Art. 1º Estabelecer como de interesse da Política Energética Nacional que a Agência Nacional do Petróleo, Gás Natural e Biocombustíveis - ANP priorize a conclusão dos estudos e a deliberação sobre os seguintes temas atinentes ao abastecimento de combustíveis, demais derivados e biocombustíveis com o objetivo de aprimorar o normativo regulatório do setor, na busca da promoção da livre concorrência:

I - a comercialização, por transportador-revendedor-retalhista (TRR), de gasolina automotiva C, óleo diesel B e etanol combustível hidratado com revendedor varejista de combustíveis automotivos e ponto de abastecimento;

II - a tutela regulatória do uso da marca comercial do distribuidor por revendedor varejista de combustíveis automotivos;

III - a comercialização, por produtor, de etanol combustível hidratado com revendedor varejista de combustíveis automotivos e TRR;

IV - os usos de gás liquefeito de petróleo - GLP;

V - a avaliação do tipo de autorização em portos públicos e as condições de acesso de terceiros a terminais aquaviários para movimentação de petróleo, seus derivados e biocombustíveis;

VI - o aprimoramento da disponibilidade de informação de comercialização, especialmente sobre preços e volumes, de combustíveis automotivos e GLP na revenda varejista, considerando o aumento da abrangência e da agilidade, sem prejuízo da sua fidedignidade; e

VII - a divulgação do quadro societário do revendedor varejista de combustíveis automotivos constante da base do Cadastro Nacional de Pessoa Jurídica (CNPJ);

§ 1º Recomendar à ANP os seguintes prazos para a conclusão dos estudos e deliberação sobre os temas de que tratam os incisos do art. 1º:

I - para os incisos I a II, até 120 (cento e vinte) dias;

II - para o inciso III, até 120 (cento e vinte) dias contados a partir da publicação da lei que estabelecer a monofasia tributária federal de que trata o art. 3º; e

III - para os incisos IV a VII, até 240 (duzentos e quarenta) dias.

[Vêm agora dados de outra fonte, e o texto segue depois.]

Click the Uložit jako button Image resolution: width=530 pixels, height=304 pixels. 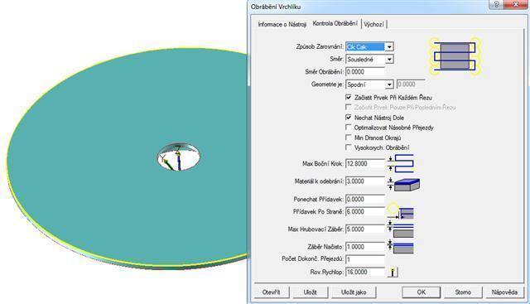354,292
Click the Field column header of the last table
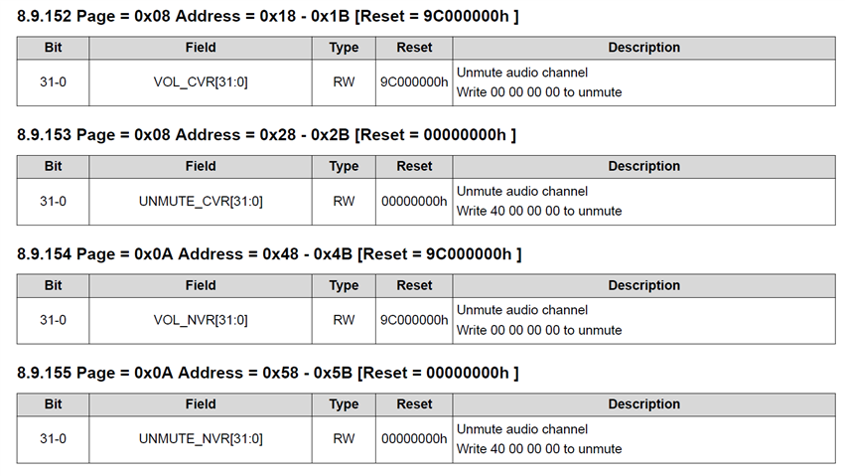Screen dimensions: 845x476 [201, 404]

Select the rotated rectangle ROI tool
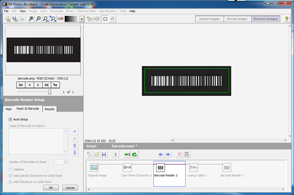tap(112, 19)
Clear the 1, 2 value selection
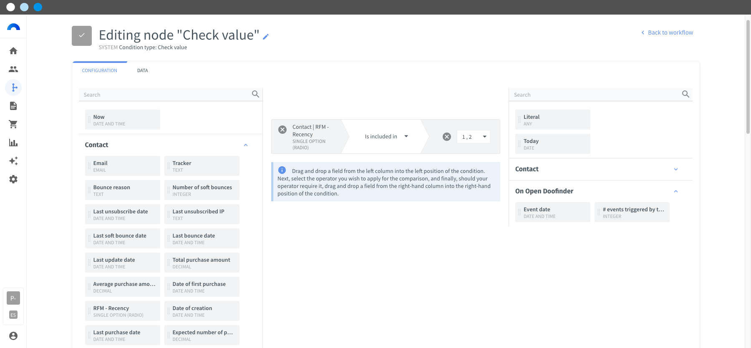This screenshot has width=751, height=348. coord(447,137)
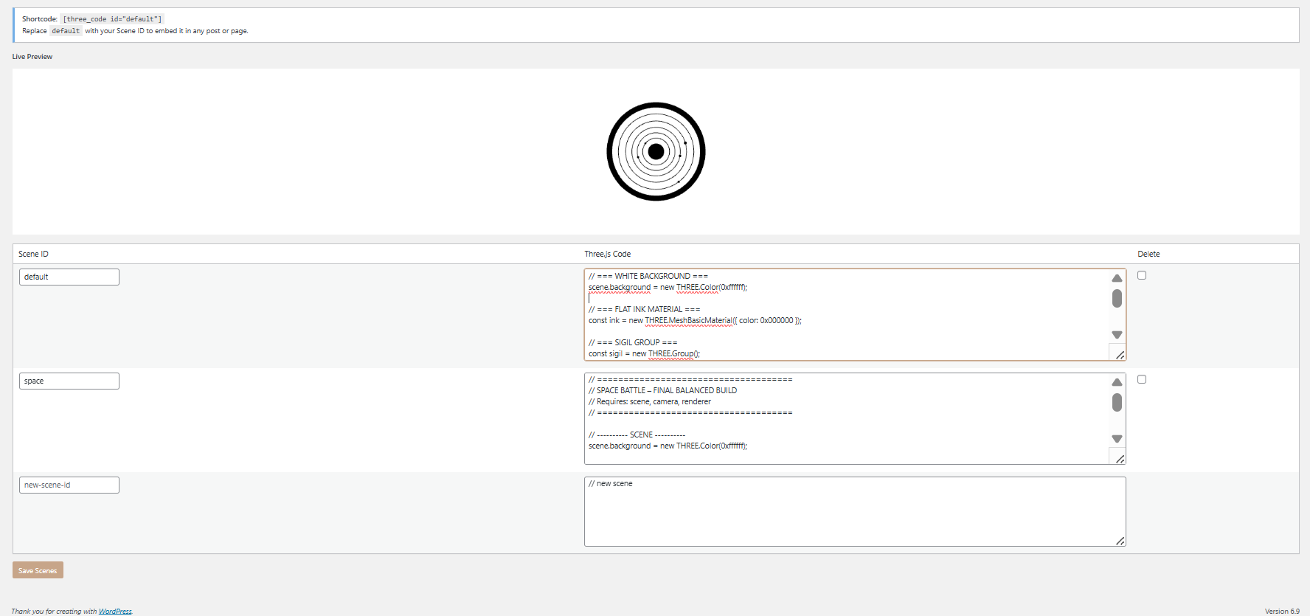This screenshot has height=616, width=1310.
Task: Select the 'space' Scene ID field
Action: (69, 381)
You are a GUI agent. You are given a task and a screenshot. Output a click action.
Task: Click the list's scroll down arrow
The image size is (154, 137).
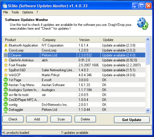coord(148,110)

§ 2º No caso de o estudo indicar a pertinência de aperfeiçoamento do normativo regulatório existente, recomendar à ANP que inclua o assunto na sua agenda regulatória, no prazo de até 30 (trinta) dias, após sua deliberação.

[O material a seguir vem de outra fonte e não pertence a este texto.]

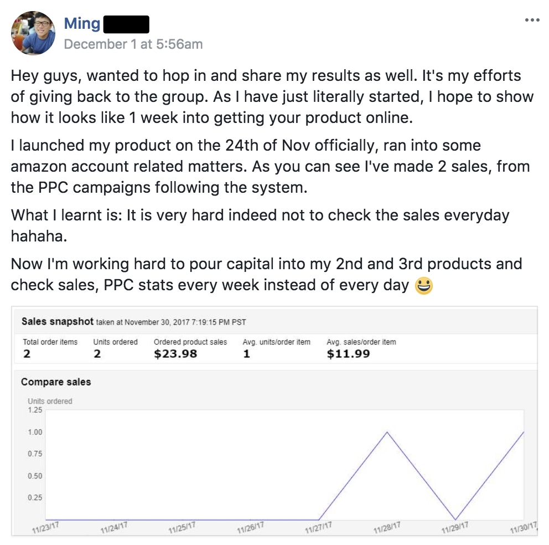Click the $11.99 avg. sales/order item value
The image size is (549, 545).
[348, 353]
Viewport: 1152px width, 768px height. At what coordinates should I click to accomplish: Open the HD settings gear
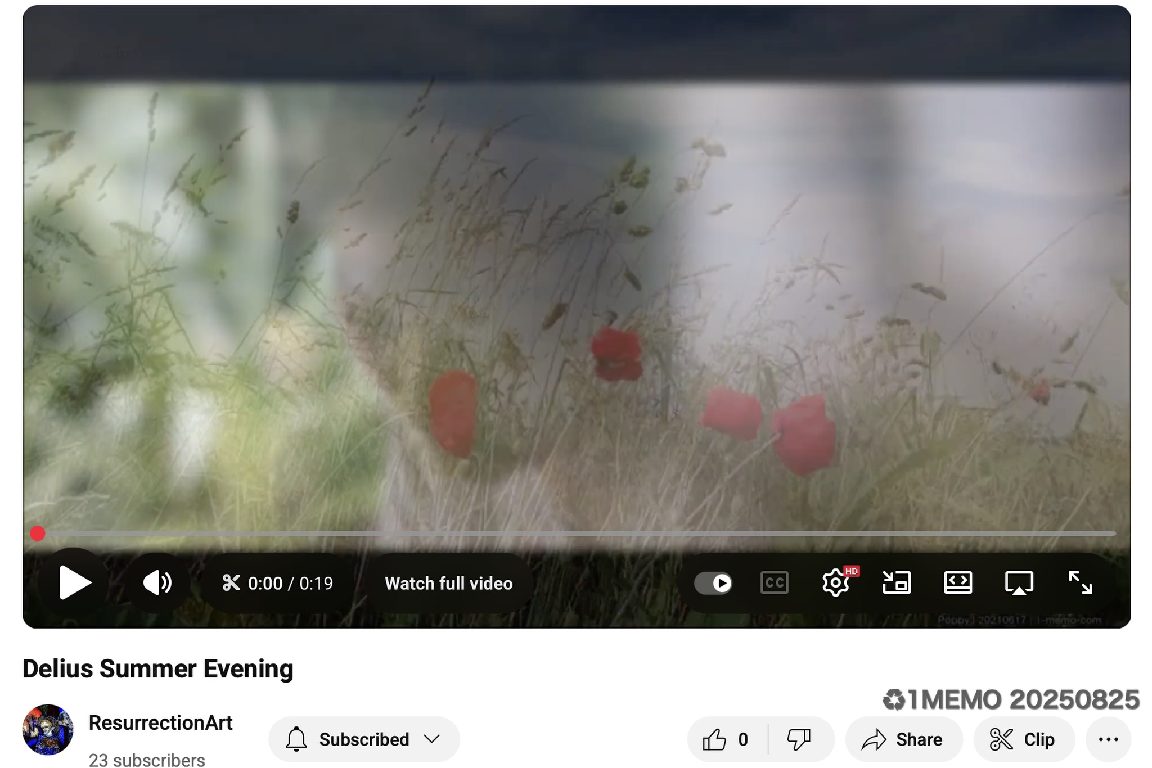pyautogui.click(x=836, y=583)
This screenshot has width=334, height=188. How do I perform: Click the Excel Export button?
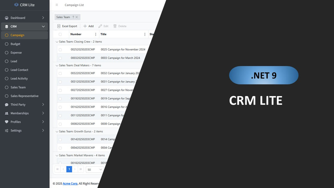point(67,26)
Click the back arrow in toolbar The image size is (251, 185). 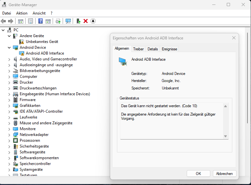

§ 3º Nos casos não abrangidos pelo § 2º, recomendar à ANP que encaminhe o estudo para o CNPE, no prazo de até 30 (trinta) dias, após sua deliberação.

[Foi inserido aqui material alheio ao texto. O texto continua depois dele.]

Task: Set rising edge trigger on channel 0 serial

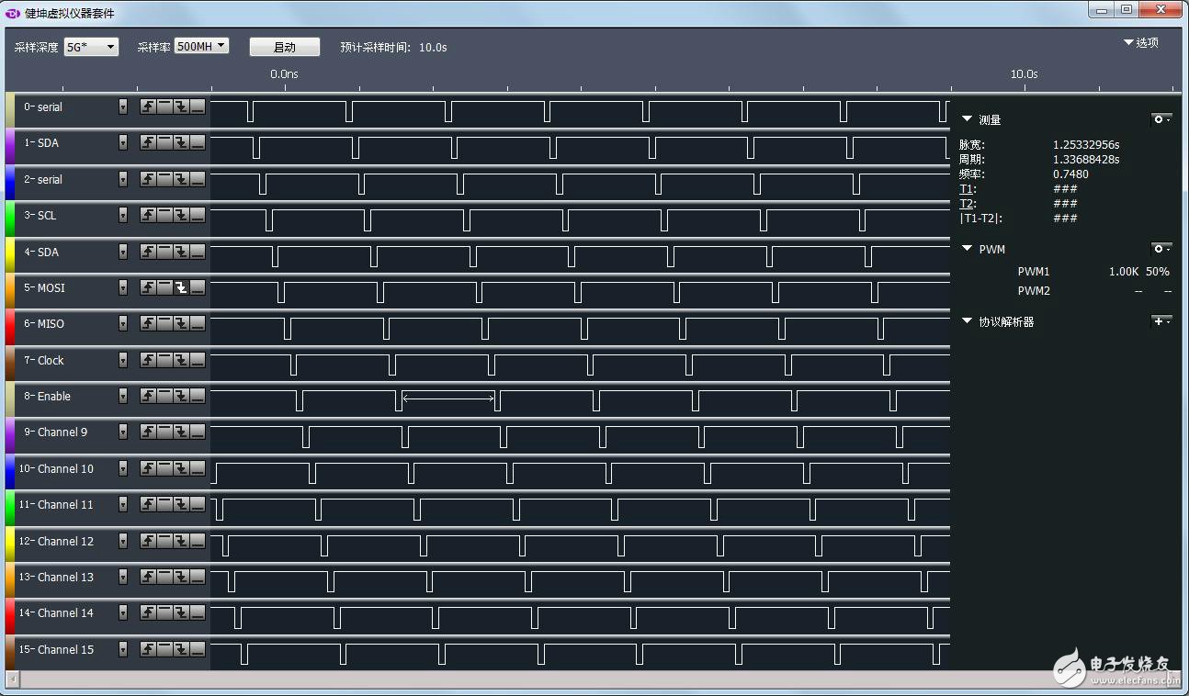Action: pos(147,107)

Art. 2º Recomendar que o Ministério de Minas e Energia, no prazo de até 180 (cento e oitenta) dias, em conjunto com a Casa Civil da Presidência da República, o Ministério da Economia, o Ministério da Agricultura, Pecuária e Abastecimento, a ANP, a Empresa de Pesquisa Energética - EPE, o Conselho Administrativo de Defesa Econômica - CADE e convidados, submeta ao CNPE estudos sobre os seguintes temas atinentes ao abastecimento de combustíveis, demais derivados de petróleo e biocombustíveis para subsidiar a formulação de medidas voltadas para a promoção da livre concorrência:

I - os modelos de negócios e os arranjos societários; e

II - as condições de acesso de terceiros a dutos de transporte e terminais terrestres para movimentação de petróleo, seus derivados e biocombustíveis.

Art. 3º Recomendar que, no prazo de até 180 (cento e oitenta) dias, o Ministério da Economia, quanto à monofasia tributária:

I - avalie a conveniência e a oportunidade para sua implementação, no âmbito federal, no setor de combustíveis e a sua eventual relação com a promoção da livre concorrência; e

II - promova a articulação com os Estados e o Distrito Federal visando à harmonização dos tributos incidentes sobre os combustíveis.

Art. 4º Recomendar que o Ministério de Minas e Energia promova a articulação permanente com órgãos da Administração Pública Federal, de outros poderes e entes federativos com vistas ao combate à sonegação e à adulteração de combustíveis, entre outras práticas que distorcem a concorrência.

Art. 5º Esta Resolução entra em vigor na data de sua publicação.